In terms of mechanics, the WEB Debit Account Validation rule will not in fact be enforced until March of next year, which gives payments originators (including but not limited to financial institutions) time to prepare and get compliant.
The rule mandates that account verification is part of a firm’s anti-fraud efforts — before the first debit payment is ever made. And, as has been established previously, originators must use a “commercially reasonable” fraud detection system for WEB debit entries. Validation now becomes part of that system. As Solis noted, it’s a step up from previous practices — the pre-WEB Debit Account Validation mandate simply stated that payment originators had to make sure accounts were open to accept payments.
The additional measures come in tandem with the rapid increase in stimulus checks, Paycheck Protection Program (PPP) payments and other forms of government payments — all manner of debit activity, really — done via ACH.
To get a sense of scope and scale: Nacha said earlier this year that more than 26 billion payments were made on the ACH network in 2020, up more than 8 percent from the previous year. Of that tally, more than 15 billion payments were debit payments. At the same time, check payments were down more than 21 percent year over year. Same-day ACH payments, in addition, grew by 86 percent year on year.
Amid the pandemic, said Solis, “People who would have said, ‘I’m going to pay with a check’ or use a different method really got more comfortable going online to make payments. They embraced the change. But we also saw fraud increase — and the fraud looks different.”
Against that backdrop, she said, Nacha had to put new measures in place to thwart bad actors — because the status quo no longer works as well as it once did. That’s no easy task, given the fact that the fraudsters are smart, patient and organized — and they are armed with tons of data gleaned from data breaches, noted Solis. Fraud does more than just rob companies of revenues and swamp them with product returns: It spawns reputational risk, too.
Importantly, the new rule on account validation does not mandate that the payment originators must also validate ownership of the account. Digging into the rule itself, Nacha states that each originator will need to determine (depending on its business and risk profile) whether simply verifying the opening of an account is sufficient — or whether “more rigorous assessment” of verified ownership is appropriate to meet a commercially reasonable standard.
Open to Interpretation
A reasonable standard, explained Solis, is based on a number of factors, such as the volumes and types of transactions and the vertical in which the business operates.

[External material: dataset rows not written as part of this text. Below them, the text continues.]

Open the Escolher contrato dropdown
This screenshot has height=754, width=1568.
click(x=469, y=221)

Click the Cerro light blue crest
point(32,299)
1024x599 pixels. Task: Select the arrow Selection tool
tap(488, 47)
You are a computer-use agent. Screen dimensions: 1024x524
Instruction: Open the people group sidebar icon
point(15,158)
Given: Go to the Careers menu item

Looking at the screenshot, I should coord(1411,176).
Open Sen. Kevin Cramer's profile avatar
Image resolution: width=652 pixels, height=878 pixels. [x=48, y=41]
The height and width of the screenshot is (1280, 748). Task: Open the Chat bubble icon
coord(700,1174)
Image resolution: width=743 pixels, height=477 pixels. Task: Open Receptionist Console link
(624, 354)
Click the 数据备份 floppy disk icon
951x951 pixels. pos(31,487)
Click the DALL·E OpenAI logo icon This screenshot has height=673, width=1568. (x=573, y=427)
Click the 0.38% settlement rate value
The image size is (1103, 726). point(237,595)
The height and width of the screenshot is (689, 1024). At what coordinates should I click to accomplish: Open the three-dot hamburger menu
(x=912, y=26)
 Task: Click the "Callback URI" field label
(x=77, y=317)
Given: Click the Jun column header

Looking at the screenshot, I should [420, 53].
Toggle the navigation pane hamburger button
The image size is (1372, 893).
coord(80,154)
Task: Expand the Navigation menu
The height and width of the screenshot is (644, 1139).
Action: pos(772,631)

“What’s commercially reasonable for one company may not be the same for another firm,” she noted. It’s important for companies to work with their compliance teams and fraud and risk executives (as well as outside counsel) to determine the best security frameworks.
Giving companies at least some leeway in determining what is commercially reasonable — without decreeing a minimum standard — may be Nacha’s way of acknowledging that for some companies, mandating identity verification may be cost-prohibitive. A significant number of originators not currently performing fraud detection for WEB debits could mean implementing an entirely new system, resulting in increased costs of originating WEB debits.
The ongoing dialogue between enterprises and Nacha (and the solutions on offer from firms like GIACT, through single-point APIs) can be positive steps toward making it easier and more affordable to validate and authenticate ACH transactions. That will have a positive ripple effect for providers that offer account validation solutions and services, fostering new innovations in anti-fraud efforts.
The good news, said Solis, is that many firms are already going the proverbial extra mile to make sure accounts are open and in a positive status and to authenticate ownership, even before they originate payments.
“If you’re just looking for solutions to ‘check the box,’ you’ve already lost,” she said, adding that it’s important for firms to constantly evaluate and re-evaluate their fraud solutions. “More companies are realizing they have to invest in resources upfront. That’s where you do your best work — right at the beginning.”